Искусственные укрепления вблизи границы с Россией ограничивались крепостью Летцен, построенной на перешейке между озерами Дарген и Левентин, и линией блокгаузов, пересекавшей Иоганнисбургскую рощу. Цитаделью Восточной Пруссии в ее северо-западном углу являлась сильная крепость Кенигсберг, служившая ее главной защитой и опорой как со стороны суши, так и со стороны моря. Восточную Пруссию от остальной части Германии отделяла р. Висла с крепостями на ней – Данциг, Мариенбург, Грауденц, Кульм и Торн, которые назначались для обороны Центральной Германии в случае занятия Восточной Пруссии русскими, и потому не могут быть причислены к системе укреплений этой последней. На кратчайших путях к Кенигсбергу, с востока и юга, отсутствовали какие бы то ни было искусственные укрепления. Лишь линия Мазурских озер, укрепленная крепостью Летцен, фортом Бойен и блокгаузами в Иоганнисбургской роще, обеспечивала правый фланг германских войск, развертывающихся севернее озер.
Мазурские озера в юго-восточном углу Восточной Пруссии давали крупные преимущества ее обороноспособности. Эти глубокие, частые, с лесистыми и болотистыми берегами озера, тянувшиеся в меридиональном направлении на протяжении до 80 км и отделенные друг от друга узкими перешейками, приспособленными к обороне, представляли серьезные препятствия для движения русских войск с востока на запад. Обход же озер с севера и юга ставил наступающего в условия изолированно действующих друг от друга двух групп. При этом, так как сами озера представляли собой, так сказать, щит, под покровом которого германские войска могли маневрировать по внутренним операционным линиям, то каждая из наступающих групп могла быть подвержена атаке ранее, чем соединится с другой.
Эти условия местности легли в основу обороны Восточной Пруссии немцами по идее бывшего начальника их большого генерального штаба графа Шлиффена, который считал, что время, необходимое русским армиям, чтобы соединиться к западу от озерного района, будет достаточным для уничтожения одной из русских армий ранее, чем к ней на помощь подоспеет другая.
Наконец, с военной точки зрения исключительно важное значение приобретала необычайно развитая в Восточной Пруссии сеть железных дорог, позволявшая производить переброску войск решительно во всех направлениях и во все пункты близ границы от Торна до Тильзита.

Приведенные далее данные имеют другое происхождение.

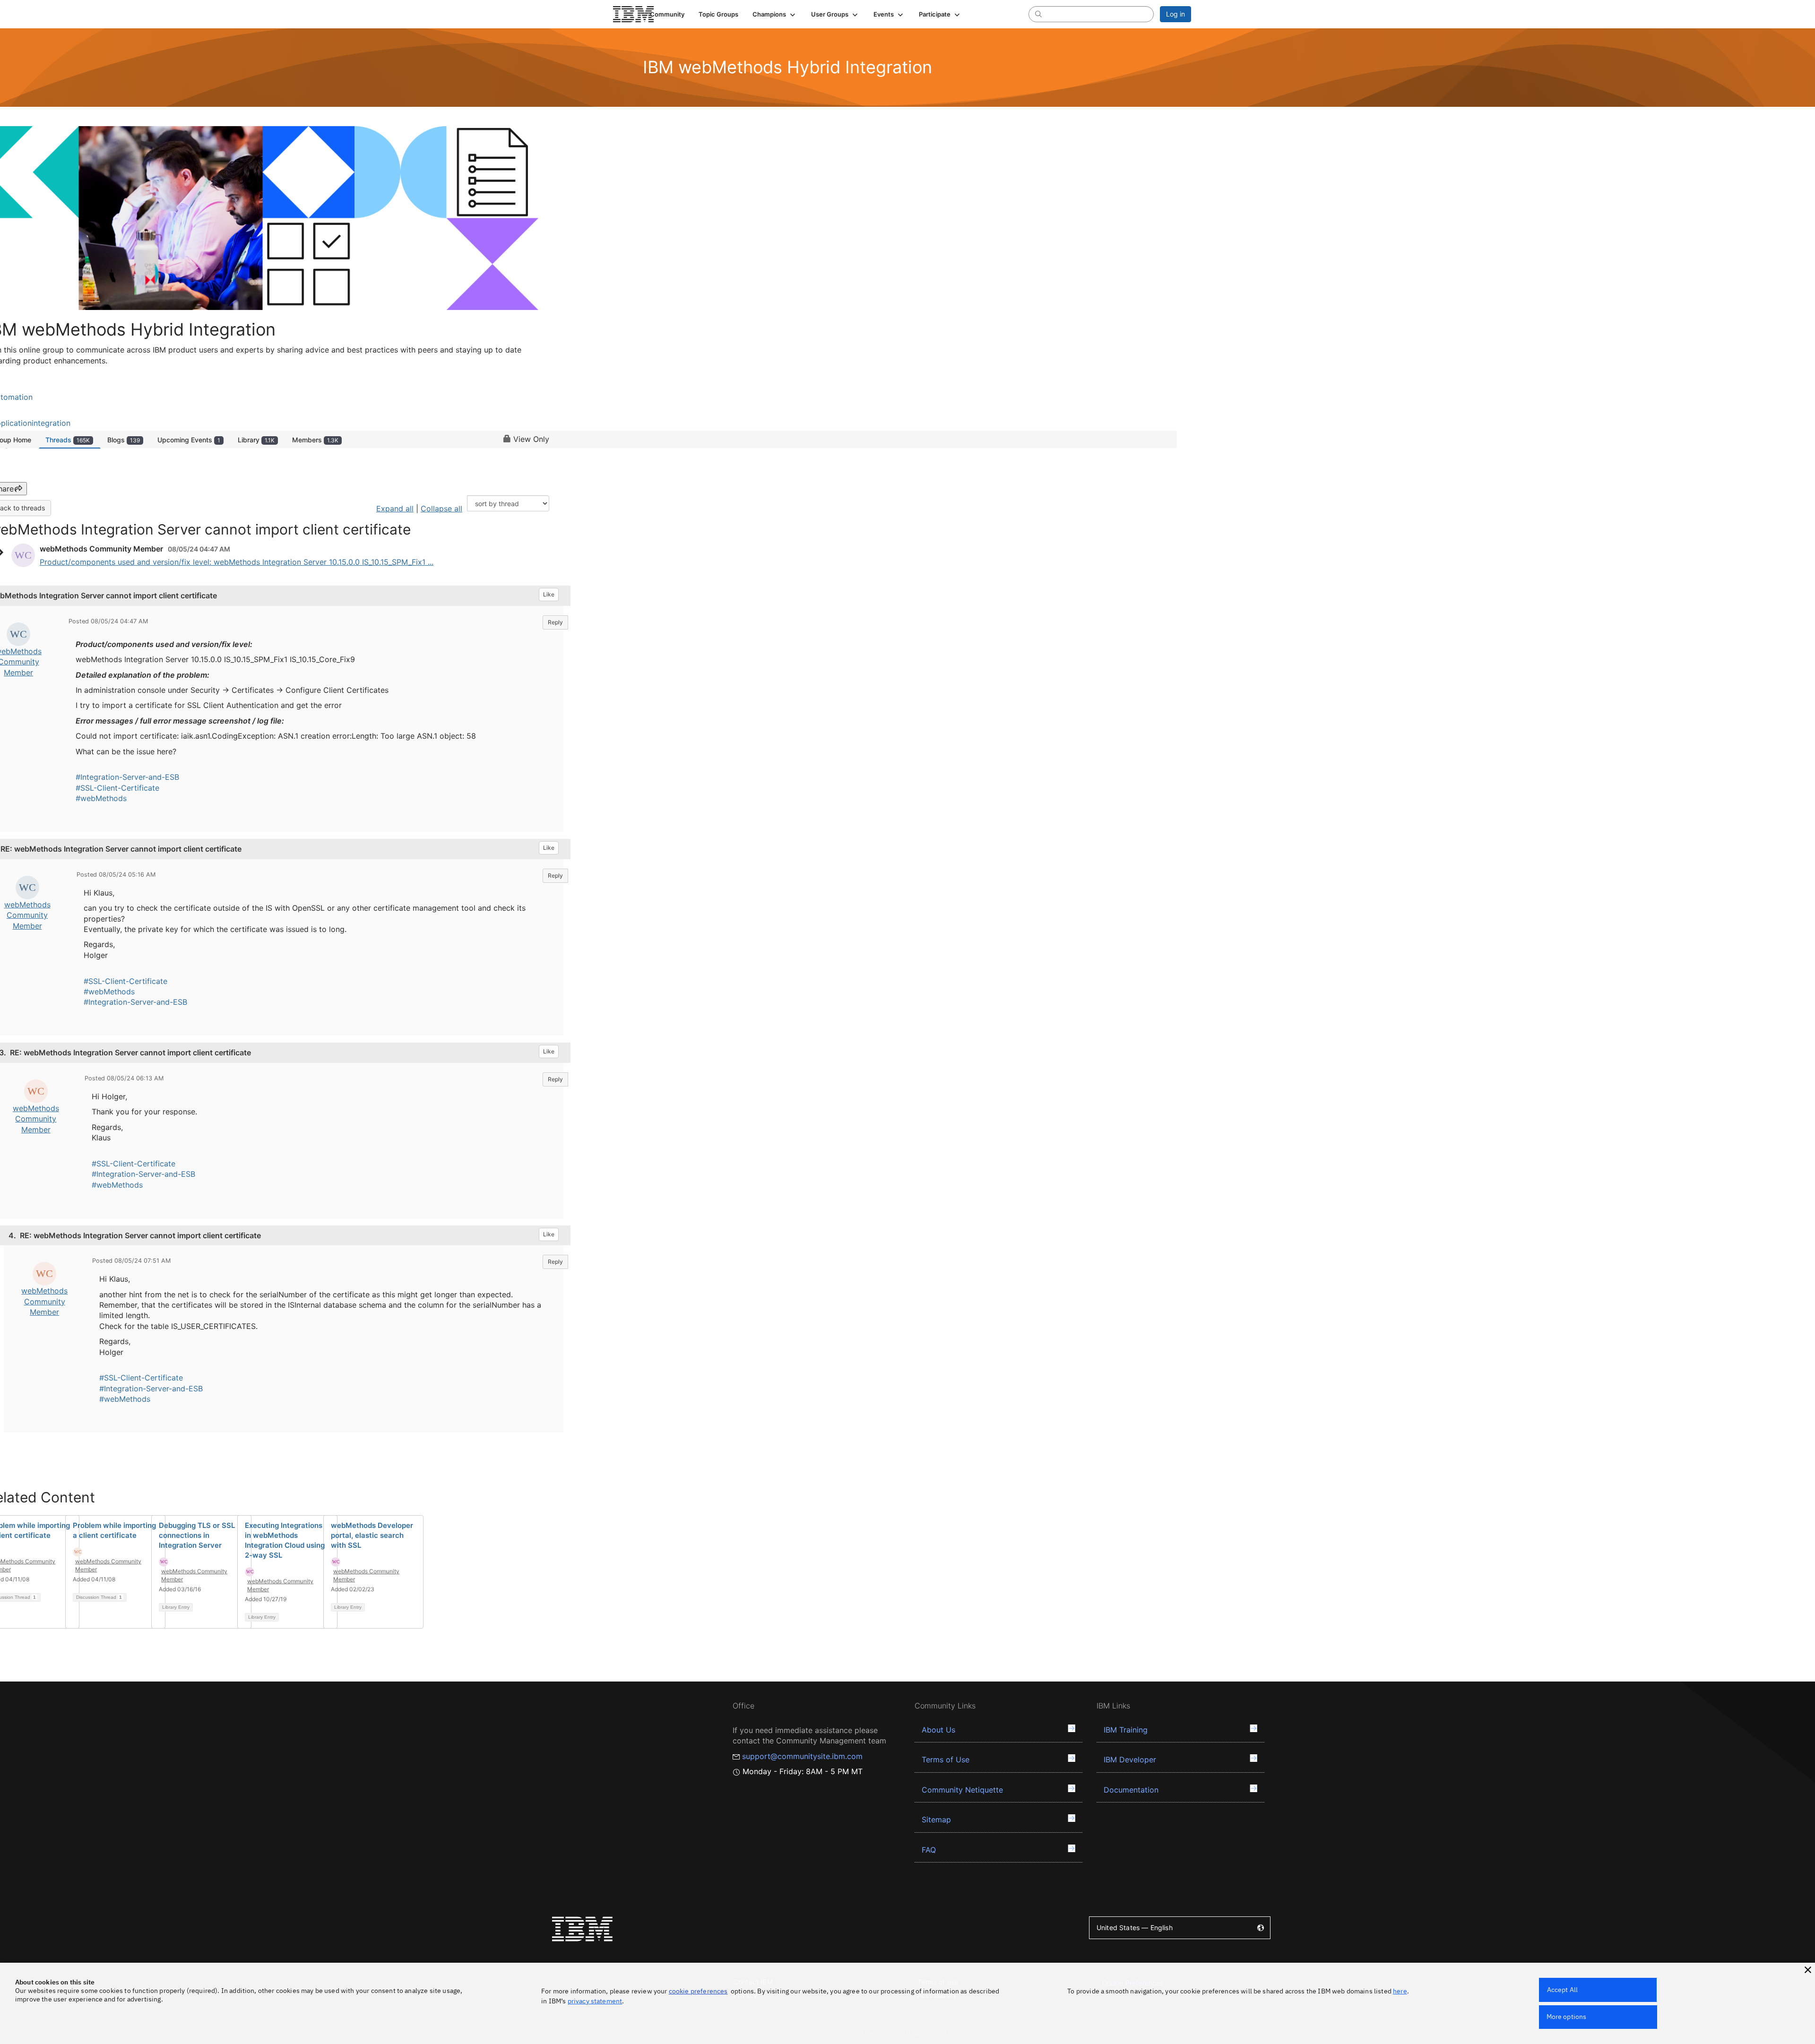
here (1400, 1991)
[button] (774, 14)
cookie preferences (698, 1991)
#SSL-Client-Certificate (117, 788)
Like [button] (548, 594)
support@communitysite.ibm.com (802, 1756)
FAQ (929, 1849)
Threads (67, 440)
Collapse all (441, 508)
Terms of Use (945, 1759)
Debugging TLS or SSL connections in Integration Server (197, 1535)
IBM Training (1126, 1729)
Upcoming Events (188, 440)
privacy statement (595, 2001)
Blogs (123, 440)
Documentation (1131, 1789)
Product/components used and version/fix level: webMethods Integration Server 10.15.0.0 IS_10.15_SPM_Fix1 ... (236, 562)
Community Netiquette (962, 1789)
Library (256, 440)
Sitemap (936, 1819)
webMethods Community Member (27, 915)
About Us (938, 1729)
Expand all (395, 508)
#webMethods (101, 798)
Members (315, 440)
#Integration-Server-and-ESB (127, 777)
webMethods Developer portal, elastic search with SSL (372, 1535)
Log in (1175, 14)
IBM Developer (1130, 1759)
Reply (555, 622)
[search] (1038, 13)
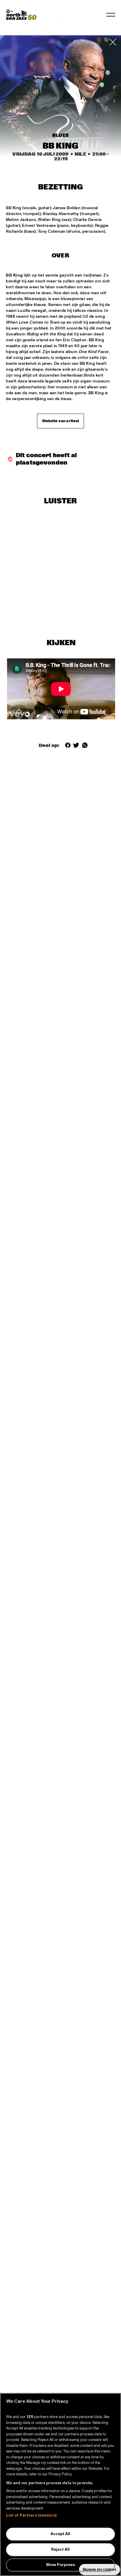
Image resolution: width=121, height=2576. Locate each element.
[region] (60, 2484)
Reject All (60, 2549)
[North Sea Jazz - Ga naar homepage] (21, 14)
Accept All (60, 2534)
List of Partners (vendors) (31, 2515)
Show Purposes (60, 2564)
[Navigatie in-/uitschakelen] (110, 14)
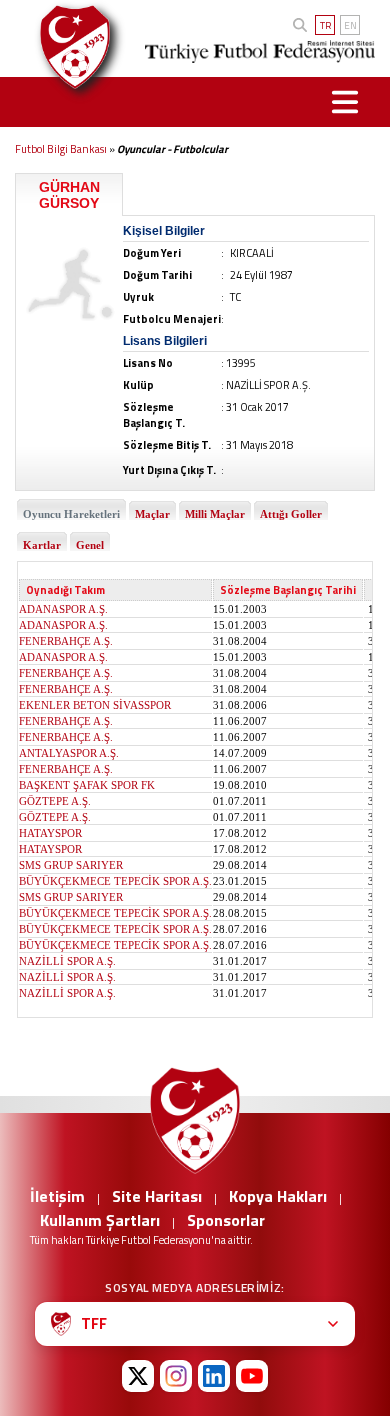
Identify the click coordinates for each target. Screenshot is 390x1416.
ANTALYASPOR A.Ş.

Многочисленные воинские платформы, нередко длиной в несколько километров, были построены в наиболее важных узловых пунктах, лежащих вблизи границы с Россией, что имело огромное значение, облегчая погрузку и подвоз германских войск.
В общем, Восточная Пруссия была обращена немцами в сильный укрепленный плацдарм для войны с Россией. На правом фланге этот плацдарм закреплялся системой Летценских укреплений, которые совместно с пересеченной местностью Мазурских озер не только давали преимущество обороне мелких отрядов, но и разобщали действия русских армий, вторгавшихся в Восточную Пруссию с северо-востока и с юго-востока. На левом фланге плацдарм прикрывался крепостью Кенигсберг.
СТРАТЕГИЧЕСКОЕ РАЗВЕРТЫВАНИЕ
Германский генеральный штаб предполагал, что русские армии, вследствие медленности их мобилизации и сосредоточения смогут начать активные действия главными своими силами не ранее как через шесть недель после начала мобилизации. Поэтому немцы считали, что в течение этого срока для обороны Восточной Пруссии достаточно будет одной армии генерал-полковника Притвица, численностью около 200 тысяч бойцов и 800 орудий.
Но русское командование было связано обязательствами своего правительства перед французскими союзниками. И когда со стороны германских армий, наступавших через Бельгию, нависла серьезная угроза для Франции, то французское правительство потребовало от России немедленного выполнения ее обязательств.
Русские войска к тому времени еще не закончили сосредоточение к границе. Артиллерия подвозилась очень медленно. Тылы были неорганизованы. Словом, русская армия была еще далеко не готова к наступлению. Между тем, французский посол Морис Палеолог, ссылаясь на категорические требования из Парижа, настоятельно добивался перехода русских армий в наступление.